In a state plagued by numerous fires, this one’s quick end was a welcome relief.
VIDEO: California Firefighters Claim Victory in Stopping Fast-Growing Wildfire
A blaze that threatened to expand rapidly was quickly contained after destroying 30 acres in northern California.
The Moraga-Orinda Fire Department said first responders managed to contain a vegetation fire in the Contra Costa County town of Moraga just east of San Francisco on Sunday.
Firefighters responded to a report that a fire had broken out near Irvine Drive and Harrington Road around 6 p.m. When they arrived, they found flames spreading at a moderate rate.
With help from the California Department of Forestry and Fire Protection and the Contra Costa County Fire Protection District, authorities deployed air resources, including a helicopter equipped with a water barrel, and targeted the fire as it spread across the area.
The blaze was contained within a few hours and did not cause any significant damage to nearby structures. No evacuations were needed. Officials said the fire could have threatened both Moraga and the town of Danville if it continued spreading unchecked in unfavorable weather. Its cause wasn’t immediately known.
The quick end to this particular fire was welcome occurrence in the state, which has been ravaged by more than 84,000 wildfires that have destroyed more than 4 million acres of land and 9,200 structures since the start of the year. Firefighters responded to and contained 35 new wildfires on Sunday, and more than 12,000 of them are currently working to contain 14 other major wildfires across the state. Six additional large fires are still being targeted with suppression strategies but have seen no significant growth.
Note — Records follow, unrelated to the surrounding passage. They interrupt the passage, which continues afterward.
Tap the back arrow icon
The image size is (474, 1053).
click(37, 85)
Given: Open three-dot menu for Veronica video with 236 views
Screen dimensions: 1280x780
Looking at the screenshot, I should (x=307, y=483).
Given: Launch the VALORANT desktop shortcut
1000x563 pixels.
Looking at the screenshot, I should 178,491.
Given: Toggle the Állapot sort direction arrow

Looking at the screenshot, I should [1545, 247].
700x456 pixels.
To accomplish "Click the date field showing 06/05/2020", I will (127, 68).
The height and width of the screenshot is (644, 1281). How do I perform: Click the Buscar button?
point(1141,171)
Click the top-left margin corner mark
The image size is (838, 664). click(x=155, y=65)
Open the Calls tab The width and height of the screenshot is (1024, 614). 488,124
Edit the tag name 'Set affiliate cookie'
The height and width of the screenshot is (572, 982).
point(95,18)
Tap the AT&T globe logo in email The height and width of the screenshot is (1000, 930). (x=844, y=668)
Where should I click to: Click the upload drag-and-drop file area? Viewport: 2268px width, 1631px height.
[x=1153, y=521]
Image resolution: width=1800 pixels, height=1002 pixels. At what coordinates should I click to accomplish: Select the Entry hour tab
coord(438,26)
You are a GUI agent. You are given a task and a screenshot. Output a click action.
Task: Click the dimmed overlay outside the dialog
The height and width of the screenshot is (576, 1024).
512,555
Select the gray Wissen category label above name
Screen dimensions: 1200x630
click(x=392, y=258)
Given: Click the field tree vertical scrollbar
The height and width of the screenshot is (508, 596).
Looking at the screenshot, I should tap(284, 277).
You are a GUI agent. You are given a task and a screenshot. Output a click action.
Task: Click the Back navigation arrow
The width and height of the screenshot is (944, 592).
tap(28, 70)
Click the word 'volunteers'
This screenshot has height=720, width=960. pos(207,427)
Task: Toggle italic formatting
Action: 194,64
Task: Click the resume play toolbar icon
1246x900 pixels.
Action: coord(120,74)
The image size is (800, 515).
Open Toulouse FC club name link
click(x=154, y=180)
The August Complex Fire is currently the largest active fire in the state. Since starting on Aug. 16, it has burned over 1 million acres and is 75% contained.
California is expected to continue experiencing warm and dry weather in the coming week, with little to no rainfall. The weather, along with a potential wind event in the northern region of the state, could provide favorable conditions for the fires to spread.